L’invasion de l’Ukraine pourrait précipiter le Soudan dans une crise alimentaire aiguë
mardi 22/mars/2022 - 05:29
À cause notamment de la guerre entre l’Ukraine et la Russie, principaux exportateurs de blé, près d’un Soudanais sur deux pourrait souffrir de la faim cette année, prévient David Wright, de Save the Children, redoutant déscolarisation et mariages de mineurs.
D’ici la fin de l’année, assure à l’AFP le chef des opérations de cette ONG, «20 millions de personnes seront en insécurité alimentaire» sur 45 millions de Soudanais, dans l’un des pays les plus pauvres au monde.
D’une part, car «86 à 87% du blé du pays provient de Russie et d’Ukraine», et de l’autre, parce que l’invasion de l’Ukraine par Moscou a fait flamber les prix mondiaux au-delà des records de 2008 qui avaient déjà conduit à des émeutes de la faim, poursuit-il.
Déjà, selon l’ONU, un Soudanais sur trois a besoin d’aide humanitaire dans un pays où l’inflation frôle les 260%, la monnaie est en chute libre et le prix du pain a été multiplié par dix depuis le coup d’État militaire d’octobre qui a privé le pays de tout soutien politique ou économique international.
Du jour au lendemain, l’État a perdu 40% de ses recettes: la Banque mondiale a suspendu deux milliards de dollars d’aide et les États-Unis, 700 millions.
Pire encore, Washington, qui avait envoyé 300 000 tonnes de blé en 2021, n’acheminera pas les 400 000 tonnes promises en 2022.
«La rencontre de tous ces événements» va mener à «la sérieuse détérioration d’une situation qui n’était déjà pas bonne», souligne M. Wright.

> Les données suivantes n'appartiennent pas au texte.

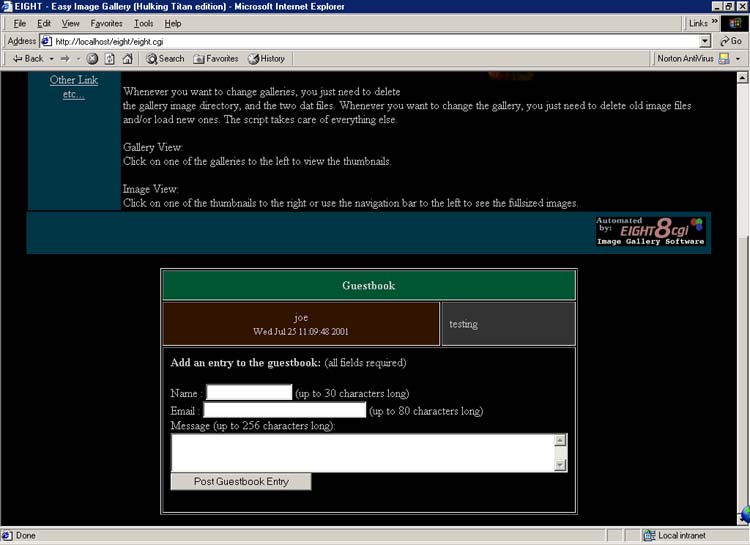The image size is (750, 545).
Task: Open the Back button history dropdown
Action: (50, 59)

Aide redirigée vers l’Ukraine
Des familles pourraient «recourir à de mauvaises stratégies pour faire face» à cette situation, comme la déscolarisation ou le travail des enfants ou le mariage d’adolescentes ou de fillettes.
Le Soudan est déjà l’un des plus mauvais élèves du monde arabe, avec des taux de scolarisation de 76% au primaire mais de seulement 28% au secondaire, selon l’Unicef.
Et, une fois de plus, ceux qui souffriront le plus sont les 3,3 millions de déplacés du pays, principalement au Darfour (ouest) ravagé depuis des décennies par des conflits, ainsi que le million de réfugiés venus du Soudan du Sud, de l’Éthiopie et de l’Érythrée, pays voisins eux aussi en proie à la violence, prévient M. Wright.
Il y a une semaine, le secrétaire général de l’ONU, Antonio Guterres, avait mis en garde contre le risque d’»un ouragan de famines» dans de nombreux pays, citant notamment le Soudan.
Car avec la guerre en Ukraine, l’aide humanitaire pourrait être redirigée cette année vers l’Europe où l’ONU estime que 12 millions de personnes en Ukraine auront besoin de protection, de même que quatre millions d’autres ayant fui vers les pays voisins.
«Nous voyons une solidarité magnifique entre Européens», dit M. Wright, «mais notre inquiétude est qu’une grande partie de l’argent du système humanitaire mondial va être absorbé».
«Nous espérons que cela n’affectera pas nos budgets, mais cela risque d’arriver: nous pourrions avoir moins d’argent investi au Soudan ou ailleurs alors même que la situation s’aggrave avec l’inflation» en hausse partout dans le monde, ajoute-t-il.
«Si vous êtes un Soudanais qui vit dans un camp de déplacés à al-Geneina, au Darfour, cela aura un double impact pour vous», assure l’humanitaire.
«D’un côté, votre situation va empirer et, de l’autre, il y aura moins de ressources pour vous aider».